Posted on 01/25/2003 5:15:16 PM PST by shrinkermd

To Ms. Ehrenfeld: This morning I observed that during the morning news program, you and your students were engaged in activities other than watching television."

So began the official letter of reprimand placed in my personnel folder by the principal at the elementary school in Maryland where I was teaching 3rd grade at the time. Odd as the accusation was, it was made even odder by the fact that my students were reading when the principal caught them not watching television. She had walked in, and there they were, sitting as silently as a group of 3rd graders can, every one of them absorbed in a book.

What they were supposed to be doing was watching our school's morning news show, an exercise in terminal boredom during which students from the upper grades mumbled incoherently into a microphone, reading the weather forecast, the lunch menu, and the daily announcements in a fast monotone. Every day, this list would be supplemented by an "educational lesson," which often consisted of a vocabulary word and its definition. I imagine the expectation was that after hearing the word spoken once, all of the children would retain it in their memories forever.

Because this was an inner-city school with abysmal test scores and a learning day far too short to cover the material necessary to help these students, I hoarded every educational second. For much of the year, my television had been mysteriously out of order, which neatly solved the problem of wasting 20 minutes watching the news. Then, sadly, it was fixed, and I no longer had an excuse for skipping the program. So I did the next best thing: I devoted the time to silent reading and trained the kids to ignore the screen (no small feat with TV-addicted children). This worked beautifully—until we were busted.

After delivering the letter of reprimand, the principal took to sneaking up to my classroom and standing in a spot just outside the door where she could see in but I couldn't see her. My students would whisper to me that she was there, but it didn't matter much, since I had already forced them to put down their books and watch television every morning, as directed. One kid went so far as to suggest having me or someone else stand guard to watch for the principal so we could read in peace until she appeared. Although I reluctantly vetoed the idea, I did like the thought of adding that job to my list of duties: line leader, board eraser, homework grader, spy.

What happened next was surprising and glorious: My students began reading surreptitiously, hiding books under their desks and sneaking glances at me when they thought I wasn't watching. We had achieved the impossible—my Internet Age children were actually choosing books over television! Of course, I had to make a show of telling them to stop when I caught them, but my heart was never in it. And they persisted, to my secret delight.

I've never been comfortable teaching by the numbers, so when I entered the profession five years ago, I figured it wouldn't be long before one of my methods prompted a reprimand. I thought maybe I'd get in trouble for letting my kids howl like wolves while studying The Three Little Pigs; or for keeping 2,000 worms in a compost box in my classroom; or for conducting earthquake drills (remember, this was Maryland). But I never imagined that when the letter finally came, it would demand that my students watch television.
------------------------------------------------------------
→ Check your understanding:
A. In the classroom essay, reproduce everything from "After delivering the" down to "homework grader, spy.".
B. Based on the classroom essay, decide whether each statement agrees with it, answering yes or no and quoting the words that settle it: (i) the students were reading when the principal walked in; (ii) the teacher approved a student's idea of standing guard to watch for the principal; (iii) the teacher entered the profession ten years before writing.

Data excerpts
------------------------------------------------------------
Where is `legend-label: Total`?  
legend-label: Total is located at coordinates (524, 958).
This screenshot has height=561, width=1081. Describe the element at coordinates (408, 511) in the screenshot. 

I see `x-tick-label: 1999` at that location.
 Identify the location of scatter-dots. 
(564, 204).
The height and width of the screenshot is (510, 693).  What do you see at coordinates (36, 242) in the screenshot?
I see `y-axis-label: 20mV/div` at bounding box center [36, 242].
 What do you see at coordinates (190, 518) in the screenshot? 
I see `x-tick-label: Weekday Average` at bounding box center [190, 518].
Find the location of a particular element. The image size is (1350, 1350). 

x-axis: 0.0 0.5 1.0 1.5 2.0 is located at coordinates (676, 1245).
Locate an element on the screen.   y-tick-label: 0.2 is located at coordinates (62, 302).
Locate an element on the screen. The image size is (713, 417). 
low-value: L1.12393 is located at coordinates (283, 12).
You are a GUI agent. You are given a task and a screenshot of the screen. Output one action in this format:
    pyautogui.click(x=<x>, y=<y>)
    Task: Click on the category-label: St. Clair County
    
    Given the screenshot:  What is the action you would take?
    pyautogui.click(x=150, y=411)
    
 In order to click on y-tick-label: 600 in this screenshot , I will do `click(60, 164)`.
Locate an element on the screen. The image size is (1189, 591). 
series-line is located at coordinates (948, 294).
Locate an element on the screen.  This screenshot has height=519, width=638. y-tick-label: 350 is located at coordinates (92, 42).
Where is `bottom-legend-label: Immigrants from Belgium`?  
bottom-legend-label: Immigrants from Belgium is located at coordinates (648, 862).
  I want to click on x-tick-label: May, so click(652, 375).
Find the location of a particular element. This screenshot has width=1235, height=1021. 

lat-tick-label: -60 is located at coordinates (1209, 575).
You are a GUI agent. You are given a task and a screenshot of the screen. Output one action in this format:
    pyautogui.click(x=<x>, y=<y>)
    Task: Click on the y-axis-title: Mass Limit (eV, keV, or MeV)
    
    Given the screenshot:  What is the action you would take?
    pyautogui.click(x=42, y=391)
------------------------------------------------------------
→ Answers to the problems:
A.
After delivering the letter of reprimand, the principal took to sneaking up to my classroom and standing in a spot just outside the door where she could see in but I couldn't see her. My students would whisper to me that she was there, but it didn't matter much, since I had already forced them to put down their books and watch television every morning, as directed. One kid went so far as to suggest having me or someone else stand guard to watch for the principal so we could read in peace until she appeared. Although I reluctantly vetoed the idea, I did like the thought of adding that job to my list of duties: line leader, board eraser, homework grader, spy.

B.
(i) Yes: "my students were reading when the principal caught them not watching television."
(ii) No: "Although I reluctantly vetoed the idea"
(iii) No: "when I entered the profession five years ago"